Mortimer was a hero in his sphere. A hero has left the stage. Writer, family man, babe magnet, his father's son, lawyer, defender of freedoms, wit, raconteur, champagne socialist....all of this and much more.
Mortimer lived well in the world. Perhaps above all things, he was committed to his writing. He wrote every day alongside his busy legal practice. Commentators such as Melvyn Bragg feel that Mortimer's writings, particularly 'Rumpole of the Bailey' will last and will be read in 200 years' time. That's quite a legacy.
John Mortimer also created a wonderful family legacy. In later years he bought back his father's house in Suffolk and his extended family gathered around him. Sons, daughters, children, grandchildren, wives, ex-lovers - all of them gathering around and no doubt continuing to gather around in the family estate now that he has passed on. That's quite a legacy.

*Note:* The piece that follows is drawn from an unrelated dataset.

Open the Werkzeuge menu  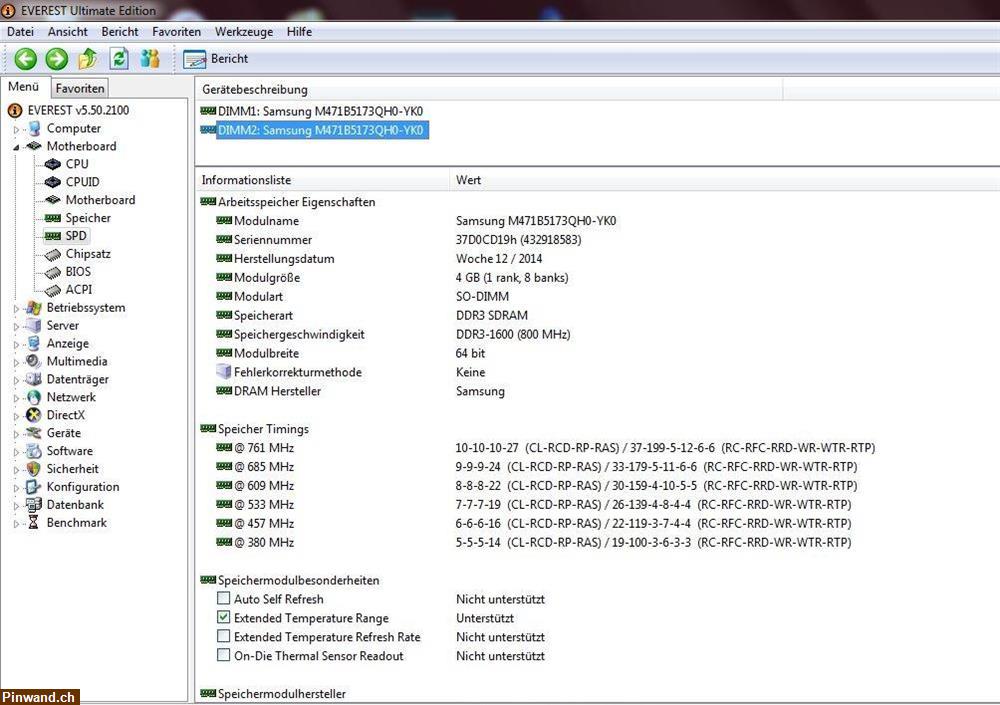tap(244, 31)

John Mortimer was a babe magnet. He was funny and witty and mischevious. This seems to have made him highly attactive to women all his life. When he was about eighty he discovered that he had a son he didn't know about. His son Ross was a result of a fling Mortimer had had with the actress Wendy Craig. Ross was welcomed into the extended family as one of their own. Mortimer said that he had wanted Wendy Craig to play a leading part in one of his plays at the time. With a completely straight face he reflected that he may have kind of 'over-persuaded' her. 'Over-persuaded'!
John Mortimer was a defender of liberties. He hated to see limitations imposed on personal freedom. He was called upon to defend free speech in several key legal cases of the day. The Oz trial, the obscenity case against the novel 'Last Exit to Brooklyn' and others were all causes celebres in which Mortimer featured as a leading light.
Mortimer was not always right in his defence of personal liberty. He was not particularly right about pornography, which he saw as harmless. But his ability lay in seeing both sides clearly and choosing to support one side in particular and make that his public stance. It wasn't a moral position as such in my opinion - it was an elected stance based on his strong aversion to limits imposed on personal liberty. But Mortimer's position was a strong one precisely because it wasn't primarily moral or moralistic in nature. It was a chosen position, defined out of his predilections as a person. In this sense Mortimer was feline. He was cat-like, padding carefully through the flowers and undergrowth and choosing his own track. For me, this is another factor that equipped John Mortimer to live well.
His writing gave him detachment, his attractiveness and sensuality gave him an unconventional but successful extended family, his attitudes gave him balance. A moralistic attitude might have denied him this balance, might have made him preachy, shrill or disillusioned. He was none of these things. He steered an interesting course.